Formatted Title
Distributed and Optimized Sub-Slab Venting (DOSSV)
Background/Objectives
Active soil depressurization (ASD) is the most used remediation technique for radon for existing buildings in the USA. Guidelines and standards for new building construction have been adopted that depending on the jurisdiction require passive radon mitigation systems to be installed, that still can be converted later to active systems if the inclusion of the passive system does not yield low radon concentrations during a radon test. These passive systems are designed with gravel and radon/moisture barriers under the concrete slab and sealing of the lowest floor to minimize occasional radon entry. However, these passive and active systems are by their design continually, or intermittently, "mining" soil gases. This is because the fresh air is intended to come from the outside and travel under the footings of foundation walls where it will mix with the radon laden air in the plenum after which it is actively removed by a fan. The problem is that this technique, because it applies a stronger vacuum on the sub-slab soil than the stack effect on the basement slab in the winter, also can draw radon and VOC contaminants in from elsewhere under the building. This is especially a problem in Karst areas, or Karst-like circumstances even in areas that are not generally known to have a Karst type geology. Such effects can be made worse by occasional high winds, barometric pressure changes, or situations where buildings are located on a side of a hill, or over man-made or natural, coarse, sub-terraneous material. The number of buildings that were thought to have been mitigated properly but that are found not to remediate successfully, are expected to grow with the use of continually measuring home consumer devices that can monitor buildings day and night, through weather cycles, and all seasons.
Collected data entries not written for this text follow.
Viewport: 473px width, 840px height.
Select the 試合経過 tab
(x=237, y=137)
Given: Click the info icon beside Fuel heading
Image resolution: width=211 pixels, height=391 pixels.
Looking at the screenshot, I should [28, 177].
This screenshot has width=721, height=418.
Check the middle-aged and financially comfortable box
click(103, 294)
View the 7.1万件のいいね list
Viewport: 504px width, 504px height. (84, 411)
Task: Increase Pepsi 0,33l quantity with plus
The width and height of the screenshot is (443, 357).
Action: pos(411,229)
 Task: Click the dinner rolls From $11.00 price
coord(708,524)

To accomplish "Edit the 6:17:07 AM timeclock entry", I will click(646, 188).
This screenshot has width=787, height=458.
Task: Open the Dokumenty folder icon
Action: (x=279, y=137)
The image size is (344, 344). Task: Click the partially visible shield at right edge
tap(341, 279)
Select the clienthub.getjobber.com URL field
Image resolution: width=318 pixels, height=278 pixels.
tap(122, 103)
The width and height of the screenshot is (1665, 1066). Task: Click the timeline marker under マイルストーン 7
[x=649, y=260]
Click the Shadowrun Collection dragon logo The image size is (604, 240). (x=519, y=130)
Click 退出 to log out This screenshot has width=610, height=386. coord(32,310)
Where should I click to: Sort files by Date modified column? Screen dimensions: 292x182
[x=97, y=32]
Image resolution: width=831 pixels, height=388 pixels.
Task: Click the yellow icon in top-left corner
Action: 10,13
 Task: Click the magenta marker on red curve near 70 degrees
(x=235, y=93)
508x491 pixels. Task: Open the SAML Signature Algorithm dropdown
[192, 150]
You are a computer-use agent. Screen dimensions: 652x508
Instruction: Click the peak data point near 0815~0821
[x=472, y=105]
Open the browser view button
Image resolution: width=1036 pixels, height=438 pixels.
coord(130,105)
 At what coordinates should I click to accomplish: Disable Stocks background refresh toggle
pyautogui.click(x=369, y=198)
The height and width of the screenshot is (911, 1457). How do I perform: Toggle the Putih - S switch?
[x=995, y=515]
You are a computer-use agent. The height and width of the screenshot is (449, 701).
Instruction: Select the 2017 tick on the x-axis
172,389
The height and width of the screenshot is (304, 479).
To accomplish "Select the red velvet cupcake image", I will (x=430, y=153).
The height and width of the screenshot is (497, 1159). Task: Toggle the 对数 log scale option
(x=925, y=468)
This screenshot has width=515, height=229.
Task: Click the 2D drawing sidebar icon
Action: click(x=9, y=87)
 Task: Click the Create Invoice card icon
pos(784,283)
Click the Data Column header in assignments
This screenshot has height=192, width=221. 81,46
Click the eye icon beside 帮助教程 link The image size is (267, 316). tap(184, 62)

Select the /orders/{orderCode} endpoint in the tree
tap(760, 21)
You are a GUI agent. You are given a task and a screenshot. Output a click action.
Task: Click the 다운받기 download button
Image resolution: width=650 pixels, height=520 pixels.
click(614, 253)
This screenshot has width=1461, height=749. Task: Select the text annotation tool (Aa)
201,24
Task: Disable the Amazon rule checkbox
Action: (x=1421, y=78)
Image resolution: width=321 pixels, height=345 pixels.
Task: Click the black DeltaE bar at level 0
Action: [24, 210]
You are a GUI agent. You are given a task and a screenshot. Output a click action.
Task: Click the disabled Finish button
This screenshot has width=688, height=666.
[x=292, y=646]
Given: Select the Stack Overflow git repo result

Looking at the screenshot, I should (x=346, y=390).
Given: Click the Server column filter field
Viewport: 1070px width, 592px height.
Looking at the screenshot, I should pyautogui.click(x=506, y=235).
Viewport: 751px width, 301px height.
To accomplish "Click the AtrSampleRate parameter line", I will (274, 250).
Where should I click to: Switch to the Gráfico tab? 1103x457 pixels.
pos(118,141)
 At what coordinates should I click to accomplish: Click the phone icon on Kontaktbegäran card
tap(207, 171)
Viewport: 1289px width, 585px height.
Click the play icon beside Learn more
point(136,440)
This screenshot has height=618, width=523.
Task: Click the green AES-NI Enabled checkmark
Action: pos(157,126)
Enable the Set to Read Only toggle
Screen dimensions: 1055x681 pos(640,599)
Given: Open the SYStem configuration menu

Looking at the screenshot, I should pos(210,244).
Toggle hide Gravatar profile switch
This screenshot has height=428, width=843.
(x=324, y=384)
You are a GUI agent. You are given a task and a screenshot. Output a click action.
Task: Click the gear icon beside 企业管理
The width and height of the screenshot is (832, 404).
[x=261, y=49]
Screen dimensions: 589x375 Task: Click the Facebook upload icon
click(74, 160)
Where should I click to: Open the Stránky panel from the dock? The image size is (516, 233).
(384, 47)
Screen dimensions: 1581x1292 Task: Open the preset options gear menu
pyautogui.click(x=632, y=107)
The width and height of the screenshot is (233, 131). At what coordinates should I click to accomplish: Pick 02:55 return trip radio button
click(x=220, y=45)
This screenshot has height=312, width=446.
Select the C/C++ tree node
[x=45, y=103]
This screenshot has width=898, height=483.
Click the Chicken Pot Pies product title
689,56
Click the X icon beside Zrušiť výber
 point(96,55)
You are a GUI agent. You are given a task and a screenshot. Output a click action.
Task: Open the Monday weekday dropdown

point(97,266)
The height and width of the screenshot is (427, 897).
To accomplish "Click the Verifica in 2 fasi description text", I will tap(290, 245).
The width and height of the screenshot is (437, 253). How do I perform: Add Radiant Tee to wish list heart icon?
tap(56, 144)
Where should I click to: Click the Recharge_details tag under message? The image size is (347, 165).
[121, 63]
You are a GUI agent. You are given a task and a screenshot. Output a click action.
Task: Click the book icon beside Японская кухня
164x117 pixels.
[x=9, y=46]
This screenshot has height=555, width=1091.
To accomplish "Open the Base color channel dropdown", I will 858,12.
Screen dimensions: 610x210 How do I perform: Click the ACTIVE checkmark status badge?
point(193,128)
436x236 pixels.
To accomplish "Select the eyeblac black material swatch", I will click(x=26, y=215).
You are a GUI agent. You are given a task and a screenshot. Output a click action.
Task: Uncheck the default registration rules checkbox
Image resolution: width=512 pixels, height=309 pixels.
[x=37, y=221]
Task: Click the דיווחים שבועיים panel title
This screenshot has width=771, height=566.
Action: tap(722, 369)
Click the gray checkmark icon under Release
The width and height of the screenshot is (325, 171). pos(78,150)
The objective is to provide a higher quality protective system than ASD in new home buildings to the occupants that can guarantee low radon in the building, starting with an improved design of the parts below the concrete slab.
Approach/Activities
The new design model, DOSSV, implementing radon and soil gas mitigation features during new construction of residential homes and buildings will be discussed. It is based on controlled sub-slab ventilation of an aggregate filled space (plenum) below the concrete slab under a building with a controlled minimum amount of air from a known source. This type of sub-slab ventilation in new building construction will be able to operate with a lower vacuum than standard ASD systems and allowing fresh air to enter directly reducing the problem of continual, or intermittent "mining" of radon or VOC contaminants for the soil gasses from below the building. The installation of these DOSSV systems uses similar materials as standard ASD systems, lowering the threshold for its implementation, but does rely on proper design and implementation, making a need for inspections of work during the building process necessary. The DOSSV design model promises to accomplish lower final radon levels and soil gas contaminants and lower energy losses than are possible with active soil depressurization mitigation methods for similar size buildings. It also requires fewer discharge vent pipes for larger buildings. Before construction begins, during the architectural phase, specific calculations will help optimize the design. For a less optimal design the efficiency can also be calculated.
Results/Lessons Learned
As of this moment theory has been developed and calculations have been done to predict the exact pressure-ventilation characteristics and the effectiveness to lower radon concentrations. Due to regulatory requirements DOSSV has not been implemented yet. Pilot projects are currently being discussed. The latest data from ongoing pilot projects will be discussed at the conference.